Rational Functions A rational function is simply the ratio of two polynomial functions, $$ y = \frac{a_{n}x^{n} + a_{n-1}x^{n-1} + ... + a_{2}x^{2} + a_{1}x + a_{0}} {b_{m}x^{m} + b_{m-1}x^{m-1} + ... + b_{2}x^{2} + b_{1}x + b_{0}} \, , $$ with \(n\) denoting a non-negative integer that defines the degree of the numerator and \(m\) denoting a non-negative integer that defines the degree of the denominator. When fitting rational function models, the constant term in the denominator is usually set to 1.

Rational functions are typically identified by the degrees of the numerator and denominator. For example, a quadratic for the numerator and a cubic for the denominator is identified as a quadratic/cubic rational function.

Rational Function Models A rational function model is a generalization of the polynomial model. Rational function models contain polynomial models as a subset (i.e., the case when the denominator is a constant).

If modeling via polynomial models is inadequate due to any of the limitations above, you should consider a rational function model.

Note that fitting rational function models is also referred to as the Pade approximation.

Advantages Rational function models have the following advantages.
  1. Rational function models have a moderately simple form.
  2. Rational function models are a closed family. As with polynomial models, this means that rational function models are not dependent on the underlying metric.
  3. Rational function models can take on an extremely wide range of shapes, accommodating a much wider range of shapes than does the polynomial family.
  4. Rational function models have better interpolatory properties than polynomial models. Rational functions are typically smoother and less oscillatory than polynomial models.
  5. Rational functions have excellent extrapolatory powers. Rational functions can typically be tailored to model the function not only within the domain of the data, but also so as to be in agreement with theoretical/asymptotic behavior outside the domain of interest.
  6. Rational function models have excellent asymptotic properties. Rational functions can be either finite or infinite for finite values, or finite or infinite for infinite \(x\) values. Thus, rational functions can easily be incorporated into a rational function model.
  7. Rational function models can often be used to model complicated structure with a fairly low degree in both the numerator and denominator. This in turn means that fewer coefficients will be required compared to the polynomial model.
  8. Rational function models are moderately easy to handle computationally. Although they are nonlinear models, rational function models are a particularly easy nonlinear models to fit.
Disadvantages Rational function models have the following disadvantages.
  1. The properties of the rational function family are not as well known to engineers and scientists as are those of the polynomial family. The literature on the rational function family is also more limited. Because the properties of the family are often not well understood, it can be difficult to answer the following modeling question:

      Given that data has a certain shape, what values should be chosen for the degree of the numerator and the degree on the denominator?

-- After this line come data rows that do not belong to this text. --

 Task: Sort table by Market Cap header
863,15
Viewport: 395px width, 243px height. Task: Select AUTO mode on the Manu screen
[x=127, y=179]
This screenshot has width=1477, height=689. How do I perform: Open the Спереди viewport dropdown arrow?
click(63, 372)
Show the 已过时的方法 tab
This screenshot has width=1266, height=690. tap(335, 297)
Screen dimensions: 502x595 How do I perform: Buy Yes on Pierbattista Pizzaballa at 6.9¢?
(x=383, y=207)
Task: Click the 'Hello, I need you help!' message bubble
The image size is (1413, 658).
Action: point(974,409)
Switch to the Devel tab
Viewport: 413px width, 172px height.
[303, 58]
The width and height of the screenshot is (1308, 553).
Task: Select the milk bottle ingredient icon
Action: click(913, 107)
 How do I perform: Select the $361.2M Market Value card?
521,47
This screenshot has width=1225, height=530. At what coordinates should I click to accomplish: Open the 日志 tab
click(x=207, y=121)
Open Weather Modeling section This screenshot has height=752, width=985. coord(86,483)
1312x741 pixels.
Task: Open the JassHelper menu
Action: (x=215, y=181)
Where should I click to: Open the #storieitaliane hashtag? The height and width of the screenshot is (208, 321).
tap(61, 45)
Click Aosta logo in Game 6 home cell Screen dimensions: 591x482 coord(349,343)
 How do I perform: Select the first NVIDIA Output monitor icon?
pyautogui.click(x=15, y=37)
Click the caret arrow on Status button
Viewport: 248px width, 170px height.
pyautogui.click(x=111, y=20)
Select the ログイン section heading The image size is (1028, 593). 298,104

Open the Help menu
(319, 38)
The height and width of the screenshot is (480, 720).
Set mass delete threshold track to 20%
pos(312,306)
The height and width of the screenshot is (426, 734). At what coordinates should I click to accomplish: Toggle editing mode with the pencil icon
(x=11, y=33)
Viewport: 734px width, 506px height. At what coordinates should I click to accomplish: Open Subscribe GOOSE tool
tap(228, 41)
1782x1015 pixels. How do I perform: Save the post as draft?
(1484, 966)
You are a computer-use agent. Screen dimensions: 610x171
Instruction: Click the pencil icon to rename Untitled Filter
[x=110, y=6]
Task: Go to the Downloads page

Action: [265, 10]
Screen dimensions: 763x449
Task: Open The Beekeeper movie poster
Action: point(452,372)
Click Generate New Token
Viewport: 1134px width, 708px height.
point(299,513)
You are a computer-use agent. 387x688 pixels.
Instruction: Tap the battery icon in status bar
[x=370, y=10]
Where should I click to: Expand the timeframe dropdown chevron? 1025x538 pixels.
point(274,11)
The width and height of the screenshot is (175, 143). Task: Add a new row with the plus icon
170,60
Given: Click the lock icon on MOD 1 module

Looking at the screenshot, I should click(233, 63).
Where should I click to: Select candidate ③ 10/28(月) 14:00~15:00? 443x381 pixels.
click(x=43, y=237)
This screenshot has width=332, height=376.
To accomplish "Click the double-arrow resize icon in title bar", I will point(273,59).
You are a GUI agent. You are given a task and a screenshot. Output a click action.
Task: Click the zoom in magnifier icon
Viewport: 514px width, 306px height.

  2. Unconstrained rational function fitting can, at times, result in undesired nusiance asymptotes (vertically) due to roots in the denominator polynomial. The range of \(x\) values affected by the function "blowing up" may be quite narrow, but such asymptotes, when they occur, are a nuisance for local interpolation in the neighborhood of the asymptote point. These asymptotes are easy to detect by a simple plot of the fitted function over the range of the data. Such asymptotes should not discourage you from considering rational function models as a choice for empirical modeling. These nuisance asymptotes occur occasionally and unpredictably, but the gain in flexibility of shapes is well worth the chance that they may occur.
General Properties of Rational Functions The following are general properties of rational functions.
  • If the numerator and denominator are of the same degree (\(n=m\)), then \(y = a_n / b_m\) is a horizontal asymptote of the function.

  • If the degree of the denominator is greater than the degree of the numerator, then \(y=0\) is a horizontal asymptote.

  • If the degree of the denominator is less than the degree of the numerator, then there are no horizontal asymptotes.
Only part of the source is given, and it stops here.